Contributor: Mama Nichole
Nervous about cooking a whole turkey or your just not feeding a lot of people this year for Thanksgiving? Why not bake Turkey Breast and make it easy on yourself and your wallet.
Here is your line up:
5-6 bone in whole turkey breast thawed
1 T dijon mustard
1 T butter
1/2 teaspoon dried thyme leaves
1/2 teaspoon dried marjoram leaves
1/4 teaspoon coarse ground pepper
1 can ( 14 oz) chicken broth
8 oz small fresh whole mushrooms
1 medium onion, cut into 12 wedges
1/4 cup all purpose flour
1/4 cup cold water
Salt & Pepper to taste - If desired
Lets get to cooking:
Preheat oven 325. In small bowl mix mustard, butter, thyme, marjoram, salt and pepper. In shallow roasting pan place turkey breast skin side up. Brush with mustard mixture. Place 1/2 cup broth in bottom of pan; refrigerate remaining broth. Spray piece of foil with cooking spray , cover dish. Bake 1 hour. Add mushrooms and onions to pan; spoon pan drippings over top. Baked uncovered 1 - 1 1/2 hour or until meat reaches done temp 170 degrees. Place turkey on platter and cover with foil. Let sit 15 minutes before carving so all the juices can soak back through the meat.

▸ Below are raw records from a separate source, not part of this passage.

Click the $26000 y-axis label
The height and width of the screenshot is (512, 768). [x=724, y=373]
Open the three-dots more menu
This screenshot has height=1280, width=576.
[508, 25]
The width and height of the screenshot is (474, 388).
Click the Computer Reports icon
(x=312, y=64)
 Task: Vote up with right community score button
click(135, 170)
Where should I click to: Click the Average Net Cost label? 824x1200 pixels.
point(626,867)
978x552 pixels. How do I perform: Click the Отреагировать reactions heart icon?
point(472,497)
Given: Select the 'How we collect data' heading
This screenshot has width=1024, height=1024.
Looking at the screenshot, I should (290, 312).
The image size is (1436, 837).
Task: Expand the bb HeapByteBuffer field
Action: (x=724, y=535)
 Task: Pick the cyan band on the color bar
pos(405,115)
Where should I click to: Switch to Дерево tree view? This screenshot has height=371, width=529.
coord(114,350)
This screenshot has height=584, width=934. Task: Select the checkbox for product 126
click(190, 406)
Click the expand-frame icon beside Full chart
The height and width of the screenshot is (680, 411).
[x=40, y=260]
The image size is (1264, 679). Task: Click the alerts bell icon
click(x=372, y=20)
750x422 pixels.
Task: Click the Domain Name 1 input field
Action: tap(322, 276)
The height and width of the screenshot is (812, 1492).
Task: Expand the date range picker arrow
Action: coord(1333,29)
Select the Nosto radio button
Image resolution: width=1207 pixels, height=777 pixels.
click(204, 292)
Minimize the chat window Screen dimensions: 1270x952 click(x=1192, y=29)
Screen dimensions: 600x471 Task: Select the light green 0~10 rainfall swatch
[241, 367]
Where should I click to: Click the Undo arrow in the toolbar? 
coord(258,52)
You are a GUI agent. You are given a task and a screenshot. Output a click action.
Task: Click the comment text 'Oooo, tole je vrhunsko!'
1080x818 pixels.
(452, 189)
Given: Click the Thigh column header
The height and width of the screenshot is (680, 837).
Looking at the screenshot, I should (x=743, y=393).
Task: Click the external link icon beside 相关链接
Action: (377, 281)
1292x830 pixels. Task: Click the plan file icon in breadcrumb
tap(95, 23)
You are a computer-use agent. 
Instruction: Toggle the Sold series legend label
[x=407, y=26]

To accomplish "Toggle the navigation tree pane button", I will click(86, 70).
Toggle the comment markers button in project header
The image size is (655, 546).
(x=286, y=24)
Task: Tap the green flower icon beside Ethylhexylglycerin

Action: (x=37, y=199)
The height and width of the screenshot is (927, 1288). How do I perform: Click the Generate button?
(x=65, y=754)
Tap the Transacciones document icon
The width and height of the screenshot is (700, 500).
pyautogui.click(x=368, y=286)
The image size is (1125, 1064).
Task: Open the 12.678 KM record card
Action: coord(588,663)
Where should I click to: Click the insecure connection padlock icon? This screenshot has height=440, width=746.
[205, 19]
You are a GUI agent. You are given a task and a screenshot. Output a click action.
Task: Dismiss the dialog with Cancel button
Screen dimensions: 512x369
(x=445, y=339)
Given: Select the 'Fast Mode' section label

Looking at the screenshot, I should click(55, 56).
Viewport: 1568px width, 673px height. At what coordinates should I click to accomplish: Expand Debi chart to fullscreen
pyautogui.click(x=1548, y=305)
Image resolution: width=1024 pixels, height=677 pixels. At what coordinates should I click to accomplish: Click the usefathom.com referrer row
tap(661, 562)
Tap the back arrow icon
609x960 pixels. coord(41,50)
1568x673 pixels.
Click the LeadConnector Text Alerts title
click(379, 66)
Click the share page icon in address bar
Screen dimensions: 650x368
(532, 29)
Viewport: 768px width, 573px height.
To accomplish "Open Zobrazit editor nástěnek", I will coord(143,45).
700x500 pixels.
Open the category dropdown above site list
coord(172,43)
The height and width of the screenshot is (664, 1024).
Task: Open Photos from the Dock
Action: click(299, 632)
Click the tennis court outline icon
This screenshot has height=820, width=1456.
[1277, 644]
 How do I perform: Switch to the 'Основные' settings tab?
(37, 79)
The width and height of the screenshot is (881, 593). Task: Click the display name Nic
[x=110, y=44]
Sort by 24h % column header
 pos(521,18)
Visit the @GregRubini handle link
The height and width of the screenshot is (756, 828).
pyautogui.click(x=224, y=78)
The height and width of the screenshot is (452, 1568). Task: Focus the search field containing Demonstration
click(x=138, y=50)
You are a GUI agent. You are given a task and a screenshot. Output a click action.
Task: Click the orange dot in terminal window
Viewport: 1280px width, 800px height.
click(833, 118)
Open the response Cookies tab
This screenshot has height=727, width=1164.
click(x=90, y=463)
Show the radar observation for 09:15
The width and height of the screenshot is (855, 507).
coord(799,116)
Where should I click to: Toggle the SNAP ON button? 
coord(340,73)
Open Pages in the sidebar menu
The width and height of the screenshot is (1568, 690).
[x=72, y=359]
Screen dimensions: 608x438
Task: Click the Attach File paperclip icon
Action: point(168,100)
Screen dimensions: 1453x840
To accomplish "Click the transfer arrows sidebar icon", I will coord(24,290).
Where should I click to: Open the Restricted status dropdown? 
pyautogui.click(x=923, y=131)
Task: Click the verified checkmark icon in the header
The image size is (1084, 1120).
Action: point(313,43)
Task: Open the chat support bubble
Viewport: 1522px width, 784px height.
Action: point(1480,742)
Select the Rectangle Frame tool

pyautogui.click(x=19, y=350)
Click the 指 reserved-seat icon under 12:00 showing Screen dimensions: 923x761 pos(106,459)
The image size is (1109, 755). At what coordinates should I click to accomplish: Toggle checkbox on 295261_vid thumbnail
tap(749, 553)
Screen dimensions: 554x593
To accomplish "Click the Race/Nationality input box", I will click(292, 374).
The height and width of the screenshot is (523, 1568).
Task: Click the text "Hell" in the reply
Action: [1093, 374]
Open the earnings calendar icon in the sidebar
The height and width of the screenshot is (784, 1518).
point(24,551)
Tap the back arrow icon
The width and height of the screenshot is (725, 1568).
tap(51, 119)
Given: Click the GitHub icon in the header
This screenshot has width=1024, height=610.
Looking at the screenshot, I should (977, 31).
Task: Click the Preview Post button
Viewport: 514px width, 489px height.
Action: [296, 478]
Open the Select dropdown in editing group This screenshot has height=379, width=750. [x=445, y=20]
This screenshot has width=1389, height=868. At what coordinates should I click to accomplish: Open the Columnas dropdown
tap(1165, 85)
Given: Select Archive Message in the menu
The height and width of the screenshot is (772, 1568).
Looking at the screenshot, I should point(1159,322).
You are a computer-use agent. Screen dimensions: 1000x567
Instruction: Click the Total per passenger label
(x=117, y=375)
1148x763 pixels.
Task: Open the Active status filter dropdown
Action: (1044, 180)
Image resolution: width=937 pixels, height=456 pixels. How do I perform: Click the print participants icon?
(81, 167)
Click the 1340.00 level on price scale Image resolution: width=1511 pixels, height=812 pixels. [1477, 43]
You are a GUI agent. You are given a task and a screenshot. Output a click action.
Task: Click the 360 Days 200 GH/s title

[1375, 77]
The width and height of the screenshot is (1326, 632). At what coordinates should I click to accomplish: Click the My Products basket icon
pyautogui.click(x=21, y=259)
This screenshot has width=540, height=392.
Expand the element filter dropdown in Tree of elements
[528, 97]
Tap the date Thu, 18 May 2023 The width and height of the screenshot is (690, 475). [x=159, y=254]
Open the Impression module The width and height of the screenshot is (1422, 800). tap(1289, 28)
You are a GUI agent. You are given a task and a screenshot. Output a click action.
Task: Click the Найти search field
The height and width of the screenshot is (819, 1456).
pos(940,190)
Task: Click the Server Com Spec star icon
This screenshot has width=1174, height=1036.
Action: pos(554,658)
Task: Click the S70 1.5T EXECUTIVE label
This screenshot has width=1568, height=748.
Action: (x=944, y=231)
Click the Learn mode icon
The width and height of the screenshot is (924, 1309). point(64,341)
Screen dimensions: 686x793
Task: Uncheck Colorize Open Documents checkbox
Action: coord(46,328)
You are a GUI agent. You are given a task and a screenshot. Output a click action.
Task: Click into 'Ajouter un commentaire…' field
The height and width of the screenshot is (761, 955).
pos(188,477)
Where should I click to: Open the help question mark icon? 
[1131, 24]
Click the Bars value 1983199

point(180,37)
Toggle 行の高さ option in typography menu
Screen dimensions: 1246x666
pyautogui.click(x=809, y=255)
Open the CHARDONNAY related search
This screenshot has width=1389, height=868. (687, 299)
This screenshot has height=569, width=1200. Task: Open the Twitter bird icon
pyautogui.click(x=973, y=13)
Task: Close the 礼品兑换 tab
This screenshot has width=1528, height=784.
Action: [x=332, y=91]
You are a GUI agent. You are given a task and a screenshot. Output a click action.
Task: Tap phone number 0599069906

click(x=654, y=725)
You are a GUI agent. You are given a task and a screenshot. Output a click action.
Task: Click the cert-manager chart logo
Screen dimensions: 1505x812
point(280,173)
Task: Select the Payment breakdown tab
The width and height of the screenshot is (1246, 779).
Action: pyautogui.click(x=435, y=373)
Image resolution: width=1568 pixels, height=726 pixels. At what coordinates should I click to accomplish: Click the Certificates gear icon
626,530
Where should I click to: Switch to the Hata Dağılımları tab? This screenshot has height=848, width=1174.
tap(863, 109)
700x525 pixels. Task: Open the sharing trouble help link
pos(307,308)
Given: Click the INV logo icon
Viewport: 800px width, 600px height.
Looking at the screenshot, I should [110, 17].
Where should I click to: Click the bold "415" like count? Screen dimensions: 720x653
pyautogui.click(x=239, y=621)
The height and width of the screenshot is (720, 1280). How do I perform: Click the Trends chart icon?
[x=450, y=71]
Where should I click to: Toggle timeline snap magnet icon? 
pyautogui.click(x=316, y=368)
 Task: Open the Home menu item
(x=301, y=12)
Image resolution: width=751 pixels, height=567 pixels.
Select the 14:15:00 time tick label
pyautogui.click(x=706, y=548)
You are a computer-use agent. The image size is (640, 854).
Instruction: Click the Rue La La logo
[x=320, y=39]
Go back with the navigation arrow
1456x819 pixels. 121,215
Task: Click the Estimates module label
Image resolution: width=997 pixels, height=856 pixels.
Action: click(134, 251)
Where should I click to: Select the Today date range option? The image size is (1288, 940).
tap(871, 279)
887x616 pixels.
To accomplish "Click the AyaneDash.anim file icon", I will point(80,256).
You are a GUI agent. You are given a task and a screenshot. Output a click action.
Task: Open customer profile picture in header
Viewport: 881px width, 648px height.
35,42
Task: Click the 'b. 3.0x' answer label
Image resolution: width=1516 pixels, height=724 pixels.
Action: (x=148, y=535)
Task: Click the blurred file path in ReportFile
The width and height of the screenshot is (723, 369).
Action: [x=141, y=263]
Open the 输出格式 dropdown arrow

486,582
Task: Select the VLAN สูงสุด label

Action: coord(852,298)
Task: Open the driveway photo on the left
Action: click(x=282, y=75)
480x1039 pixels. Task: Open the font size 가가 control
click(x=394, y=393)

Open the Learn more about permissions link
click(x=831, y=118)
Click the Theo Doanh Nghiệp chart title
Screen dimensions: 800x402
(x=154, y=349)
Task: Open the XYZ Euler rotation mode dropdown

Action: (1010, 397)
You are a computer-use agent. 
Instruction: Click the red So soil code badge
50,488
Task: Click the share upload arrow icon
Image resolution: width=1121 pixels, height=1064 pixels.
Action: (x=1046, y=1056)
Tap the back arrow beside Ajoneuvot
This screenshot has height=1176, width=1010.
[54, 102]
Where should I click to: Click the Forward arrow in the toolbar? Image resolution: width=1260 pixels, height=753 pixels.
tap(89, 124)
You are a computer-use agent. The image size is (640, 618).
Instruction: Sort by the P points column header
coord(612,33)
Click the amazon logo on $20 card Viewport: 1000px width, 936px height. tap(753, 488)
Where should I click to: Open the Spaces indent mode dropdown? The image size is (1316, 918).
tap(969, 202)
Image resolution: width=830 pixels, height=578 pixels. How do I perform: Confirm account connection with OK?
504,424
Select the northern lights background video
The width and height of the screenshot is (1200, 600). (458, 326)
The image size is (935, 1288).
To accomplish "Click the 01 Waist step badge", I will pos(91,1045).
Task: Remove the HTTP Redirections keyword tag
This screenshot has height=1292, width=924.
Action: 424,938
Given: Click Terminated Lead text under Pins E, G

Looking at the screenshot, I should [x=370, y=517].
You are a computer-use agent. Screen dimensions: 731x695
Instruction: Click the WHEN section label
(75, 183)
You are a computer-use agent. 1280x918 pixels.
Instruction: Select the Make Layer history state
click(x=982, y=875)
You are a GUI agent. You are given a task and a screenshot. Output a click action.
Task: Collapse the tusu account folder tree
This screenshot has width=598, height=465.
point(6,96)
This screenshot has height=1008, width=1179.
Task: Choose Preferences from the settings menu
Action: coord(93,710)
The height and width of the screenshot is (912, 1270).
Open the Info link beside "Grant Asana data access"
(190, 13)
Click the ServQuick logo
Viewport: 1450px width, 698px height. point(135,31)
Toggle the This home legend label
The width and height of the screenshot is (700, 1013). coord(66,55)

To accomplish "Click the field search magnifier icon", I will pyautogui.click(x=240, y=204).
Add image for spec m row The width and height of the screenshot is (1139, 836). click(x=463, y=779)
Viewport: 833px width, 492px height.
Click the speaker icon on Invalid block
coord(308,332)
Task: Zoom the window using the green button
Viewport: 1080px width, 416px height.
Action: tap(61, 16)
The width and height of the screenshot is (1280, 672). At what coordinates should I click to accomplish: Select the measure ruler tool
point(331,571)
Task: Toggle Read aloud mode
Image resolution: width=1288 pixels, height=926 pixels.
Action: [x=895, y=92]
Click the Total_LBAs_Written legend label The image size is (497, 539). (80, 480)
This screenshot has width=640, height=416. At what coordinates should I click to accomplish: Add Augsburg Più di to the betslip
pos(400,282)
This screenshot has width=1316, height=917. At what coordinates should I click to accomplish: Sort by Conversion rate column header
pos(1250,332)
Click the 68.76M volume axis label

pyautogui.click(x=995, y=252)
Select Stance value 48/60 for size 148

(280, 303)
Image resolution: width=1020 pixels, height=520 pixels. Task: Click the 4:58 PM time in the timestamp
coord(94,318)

Gravy: Pour pan drippings minus veggies in sauce pan and add remaining chicken broth. In small pan mix cold water and flour until smooth; stir into drippings. Heat to boiling over med -high heat stirring constantly with wire whisk. Boil and stir about 1 minute until mixture is thick. Stir in mushrooms and onions from pan simmer 5 minutes. Stir in S&P to taste.